Natural fibers such as cotton and wool easily lose their shape when wet. They dry slowly and often hold a great deal of water. This makes them heavier and less practical than synthetic options. Definitely not a great option for swimming suit fabric. Unless you’re planning to just hang out and look great on a sun chair!
Fabrics like knits and terrys made from bamboo and cotton are often used for retro-style swimwear. They give a distinctly 1950s-1960s or even earlier vibe. Why? Because, as we learned, elastane was developed in the 1960s, so anything before that wasn’t able to achieve the stretchy quality that came later.
In general, natural fibers are not a great option for swimwear that is meant to be used for swimming. If your particular swimsuit design calls for natural fibers, feel free to reach out to us with any questions.
Polyester Swimsuit Fabric Blends
Polyester swimwear fabrics, blended with Lycra (or spandex), have the greatest level of durability. Stretch polyester, however, is a very general category. There are literally hundreds, if not thousands, of different blends from various fabric mills. With each type, the blend percentage of poly to spandex will vary to some degree.
The density of the knit and the softness will vary as well. Much of the difference in quality has to do with the quality of the filament used in the textile mill to create the fabric.
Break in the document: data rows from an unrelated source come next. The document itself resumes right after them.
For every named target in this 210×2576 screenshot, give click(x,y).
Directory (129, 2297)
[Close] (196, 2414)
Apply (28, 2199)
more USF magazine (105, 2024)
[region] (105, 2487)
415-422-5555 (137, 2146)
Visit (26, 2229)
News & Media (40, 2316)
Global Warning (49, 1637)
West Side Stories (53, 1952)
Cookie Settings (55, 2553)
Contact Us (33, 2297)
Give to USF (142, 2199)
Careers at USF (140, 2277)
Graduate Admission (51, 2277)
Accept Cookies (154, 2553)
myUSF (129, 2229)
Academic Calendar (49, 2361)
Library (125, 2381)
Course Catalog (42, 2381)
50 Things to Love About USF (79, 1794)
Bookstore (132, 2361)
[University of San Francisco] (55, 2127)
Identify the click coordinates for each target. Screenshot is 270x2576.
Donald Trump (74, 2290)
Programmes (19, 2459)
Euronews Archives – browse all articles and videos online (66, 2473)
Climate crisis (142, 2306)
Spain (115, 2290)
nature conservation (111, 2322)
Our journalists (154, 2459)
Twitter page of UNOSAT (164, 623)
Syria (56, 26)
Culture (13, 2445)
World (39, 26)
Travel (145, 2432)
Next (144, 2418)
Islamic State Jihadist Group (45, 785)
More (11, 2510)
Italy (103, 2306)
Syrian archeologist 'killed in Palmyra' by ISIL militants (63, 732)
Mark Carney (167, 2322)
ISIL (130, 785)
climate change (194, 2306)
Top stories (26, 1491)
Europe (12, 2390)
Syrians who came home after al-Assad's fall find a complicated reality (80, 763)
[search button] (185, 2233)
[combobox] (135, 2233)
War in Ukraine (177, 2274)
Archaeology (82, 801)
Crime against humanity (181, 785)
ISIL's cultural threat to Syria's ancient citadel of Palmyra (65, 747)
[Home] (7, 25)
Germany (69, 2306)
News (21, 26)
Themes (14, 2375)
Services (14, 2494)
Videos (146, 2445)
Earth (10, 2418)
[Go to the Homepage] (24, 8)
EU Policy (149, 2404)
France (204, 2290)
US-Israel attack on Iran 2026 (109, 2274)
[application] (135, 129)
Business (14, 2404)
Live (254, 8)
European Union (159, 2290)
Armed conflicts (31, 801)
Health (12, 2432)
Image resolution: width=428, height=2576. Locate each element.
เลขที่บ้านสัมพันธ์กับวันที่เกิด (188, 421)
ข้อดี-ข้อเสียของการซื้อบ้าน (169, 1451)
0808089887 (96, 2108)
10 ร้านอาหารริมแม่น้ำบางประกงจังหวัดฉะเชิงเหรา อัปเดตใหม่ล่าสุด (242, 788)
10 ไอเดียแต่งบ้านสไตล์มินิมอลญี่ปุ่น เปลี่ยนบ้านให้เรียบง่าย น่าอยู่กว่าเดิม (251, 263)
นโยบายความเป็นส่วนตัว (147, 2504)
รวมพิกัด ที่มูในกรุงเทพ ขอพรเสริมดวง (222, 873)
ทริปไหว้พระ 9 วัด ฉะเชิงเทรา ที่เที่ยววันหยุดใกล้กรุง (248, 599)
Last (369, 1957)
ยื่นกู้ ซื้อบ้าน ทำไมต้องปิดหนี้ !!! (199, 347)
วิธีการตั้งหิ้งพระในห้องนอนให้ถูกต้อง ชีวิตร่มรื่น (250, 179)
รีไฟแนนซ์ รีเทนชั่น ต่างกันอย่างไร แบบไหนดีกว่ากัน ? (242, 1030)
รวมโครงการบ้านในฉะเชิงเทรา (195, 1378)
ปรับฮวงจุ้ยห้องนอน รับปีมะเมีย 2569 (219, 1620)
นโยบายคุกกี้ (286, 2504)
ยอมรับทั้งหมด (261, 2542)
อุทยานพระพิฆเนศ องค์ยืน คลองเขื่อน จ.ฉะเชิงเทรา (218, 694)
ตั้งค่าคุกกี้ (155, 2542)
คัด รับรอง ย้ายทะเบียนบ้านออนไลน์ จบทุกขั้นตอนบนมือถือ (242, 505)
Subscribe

For that reason, you’ll find a wide range of differences in the way polyesters look and feel. A thick filament (similar to thread) will usually result in a coarser feeling fabric. A thin, smooth filament will result in a smoother, silky feel. It’s important to feel the fabric and stretch for yourself before making a final selection.
When looking at swimwear blends, you’ll often see the terms “Lycra”, “Spandex” and “Elastane”. So, what’s the difference between Lycra and spandex? Easy. Lycra is a brand name, a trademark of the DuPont company. The others are generic terms. They all mean the same thing. Functionally, you won’t notice any difference between swimwear made with any of these 3 or any of the other brand name elastane fibers you might find. An exception to this, however, is with eco-friendly elastane options that are beginning to come on the market, as you’ll read below.
Qualities of Polyester Swimwear Fabric
The qualities of polyester that are most relevant to swimsuit fabrics are:
Sustainability in Polyester
Polyester is easily recycled and comes from a variety of sources. “Post-consumer” means polyester that comes from a recycled source, such as plastic bottles, carpet, and other plastic sources. So, if a fabric claims to be “100% post-consumer” recycled, that means that all of the material used in the production of the fabric filaments has come from waste material. That’s the most eco-friendly option.
Some sustainable swimwear fabrics are 100% post-consumer recycled and some are blended. Check with your supplier so you know for sure exactly what you’re paying for.
Is polyester sustainable? Is polyester eco-friendly?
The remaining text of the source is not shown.